As someone who studied archaeo/anthroplogy in university and has been reading about them since childhood, everything he says about human history and agriculture is upside down and arse backwards. Agriculture was the basis of human society. And any ehtnologist or any simple museum of human history offers myriad physical specimens of our early, simian ancestors, who had big brains, yes, but it’s not only the size of the brain but the cells and neuron quality that forms the intelligene which creates civilised humans.
Those early ancestors were two steps away from their chimp and organutan cousins.
Everything he claims is the polar oppoosite to what really created human intelligence and progres from the prognathean beasts humans started as, to the thinking creators we eventually became. Eating protein is most probably the difference between what made humans creative beings who built houses and palaces rather than continue living in caves, composed sympohonies, painted Raffaelo frscos,srote Shakesperean sonnets, devised telephones, television, medical marvels, missiles to the stars
and all the other marvels that set us apart from other animals.
What on earth is he talking about?
In actual fact, primitive humans had fatal vitamin deficiencies, devastating arthritis and the very ver few who even reached the age of 20, were considered very old people.
These are known facts in chaeo/Anthropo/Ethnology.
It is astounding how people will say anything to acquire 3 minutes of notoriety.Being different just to be different does not advance human knowledge one whit.
Kate
Deer are not ‘hunter-gatherers’ (they’re herbivores). And do you think their apparent malnourishment might have had something to do with the fact that they were in a ‘resort area’, and likely had had their natural habitat decimated?
Of course none of what you wrote in any way counters the idea that when our ancestors moved from hunter-gatherer to agrarian living, we took a big step back in terms of our health.
Sandra
Good for you. It seems you learned little or nothing about human nutrition in the process though. Please quote your sources regarding the vitamin deficiencies and ‘crippling arthritis’ in our ancestors prior to the Neolithic age. Also, do you think our lack of longevity back then might have had anything to do with things other than our diet. Think for a bit.
Your contention is that more protein in the diet is what made us what we are now. Going with this concept for a moment, answer me this: which contains more protein, wheat or meat?
Dr. Briffa, thank you for keeping this blog goIng.
I’m a health coach in NYC, and of course see a wide variety of dietary choices and their consequences in my practice. Much of it matches what you propose and support on your blog, and I have since turned my clientele toward your site. Thank you for providing this material.

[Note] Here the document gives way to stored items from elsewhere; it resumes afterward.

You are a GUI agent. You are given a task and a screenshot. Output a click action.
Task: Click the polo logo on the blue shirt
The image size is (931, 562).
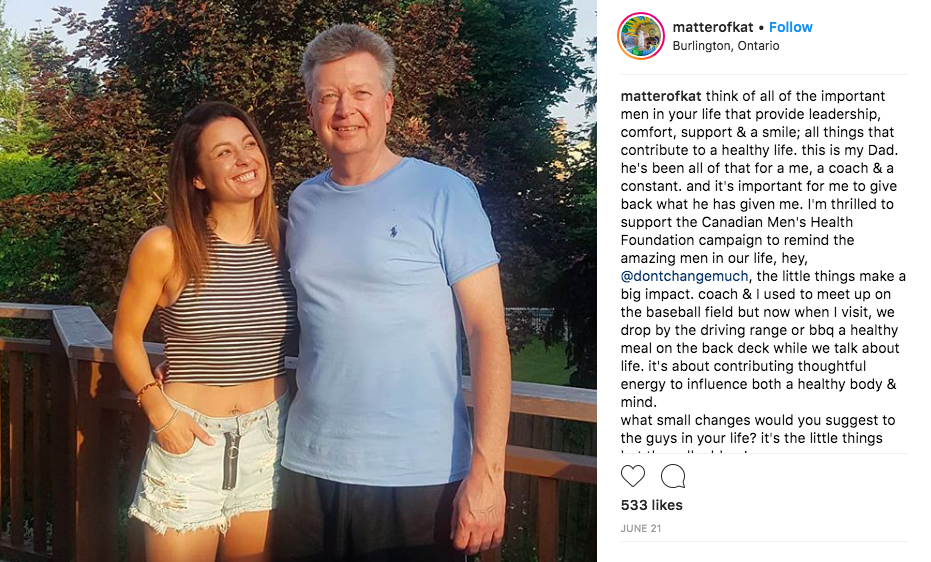pyautogui.click(x=395, y=232)
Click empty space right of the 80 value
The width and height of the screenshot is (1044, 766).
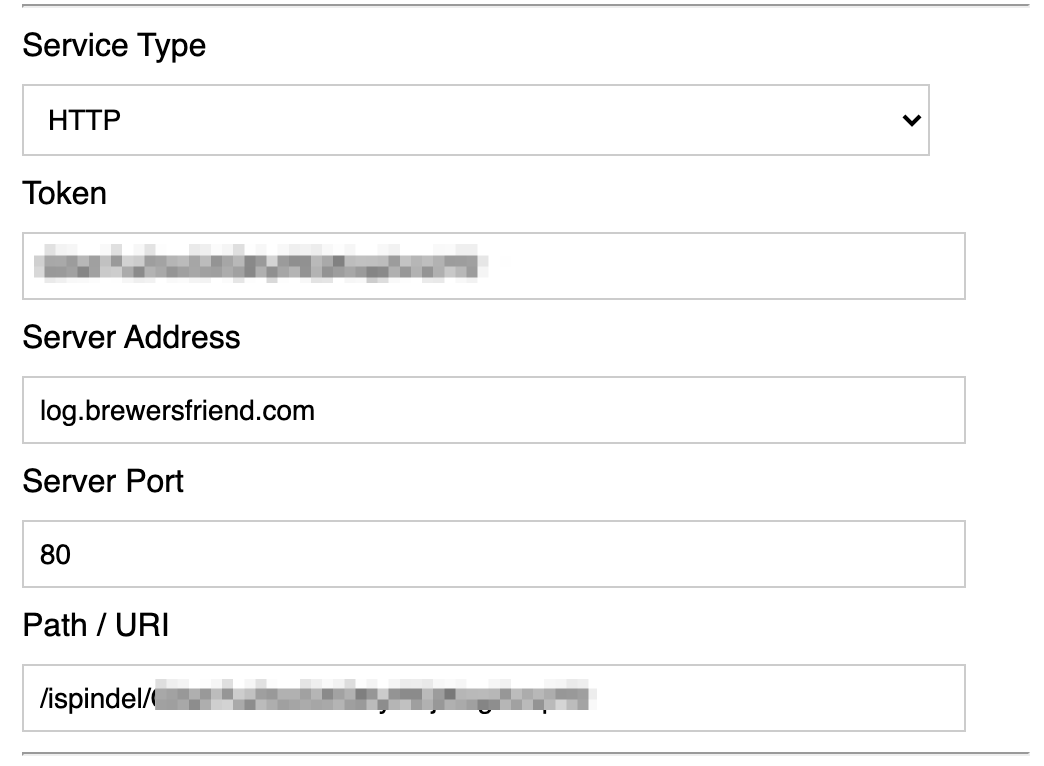pyautogui.click(x=500, y=554)
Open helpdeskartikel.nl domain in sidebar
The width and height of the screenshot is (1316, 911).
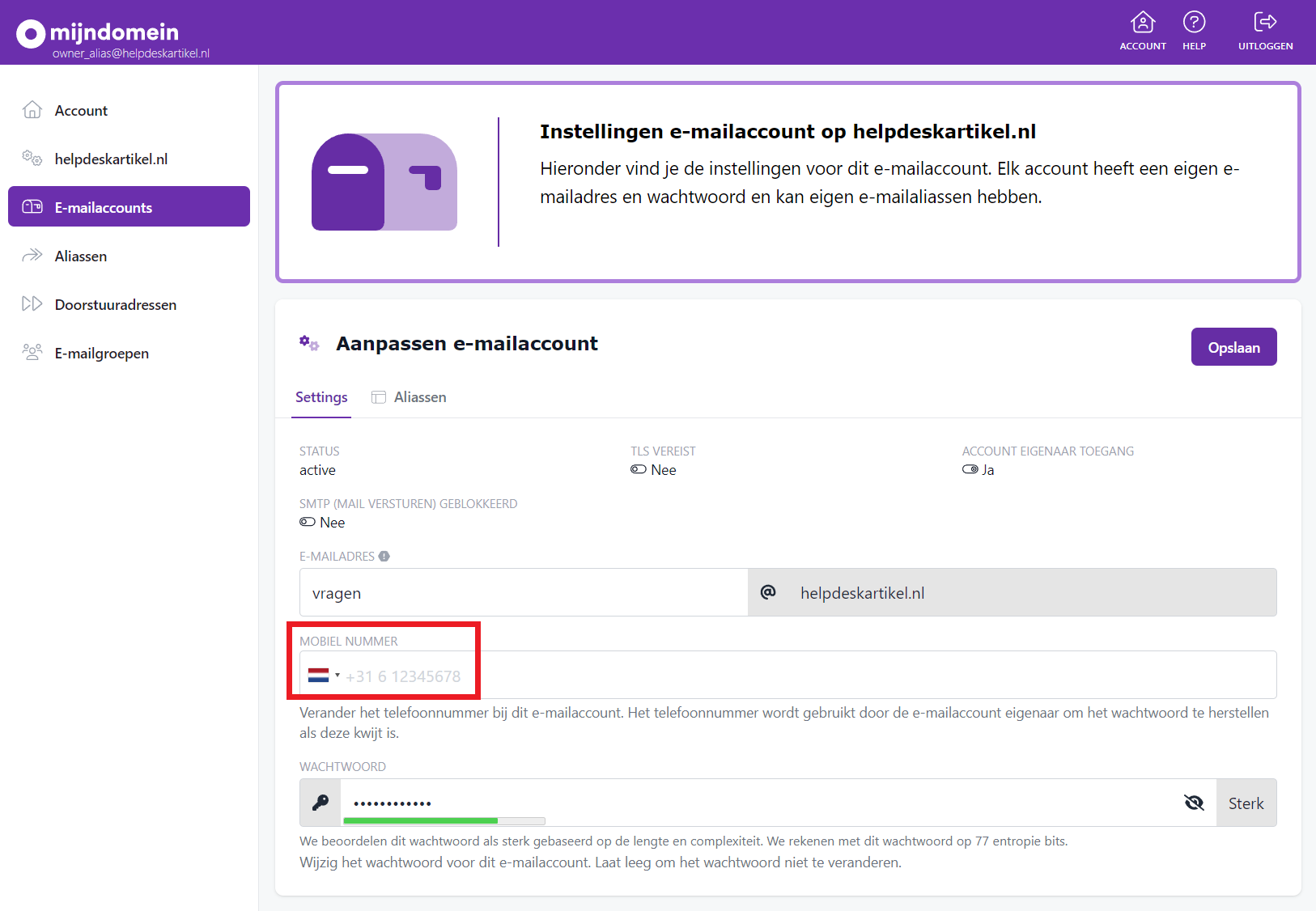point(111,159)
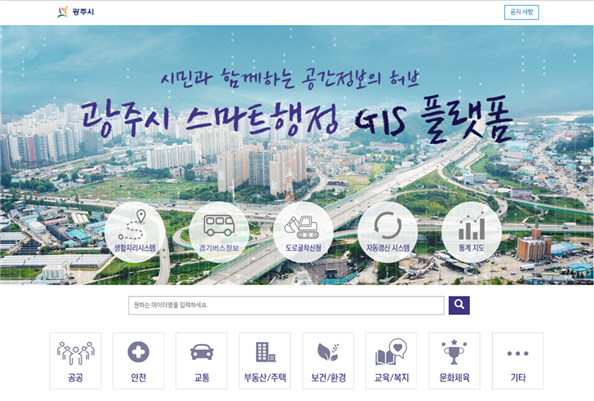
Task: Select the 보건/환경 leaf category tile
Action: click(x=328, y=361)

That said, I was wondering if you’ve seen studies comparIng shepherding vs grain-farming, or grain-farming vs permaculture-type farming and their respective effects on health. One historical example would be the Mongols of Gengis Kahn compared to the Chinese city/town dwellers. I’ve read some history, but no “analysis.”
Thanks again for your time and effort.
Pastoralism was probably the first farming adopted in the ‘Fertile Crescent’ and elsewhere, which would have had a number of effects including presumably the spread of infections caught from herded animals. Also the keeping of animals might have ironically reduced the consumption of meat because of the increased value of the animals. Dependence on dairy products may have been the first impact of the adoption of pastoralism, which co-evolved with lactose tolerance. Of course the reason for the adoption of pastoralism, the spread of which was resisted for millennia across Europe, was the reduction in the herds of wild herbivores in the Mesolithic probably because of human over-hunting. It seems that people at this time didn’t want to adopt farming – they were forced into it as the only way to avoid starvation. Body and brain size reductions were accompanied by reduced life expectancy, dental problems and other health impacts. What increased fast of course was birth rates and therefore population size. We are living with the effects of the ‘Agricultural Revolution’ to this day.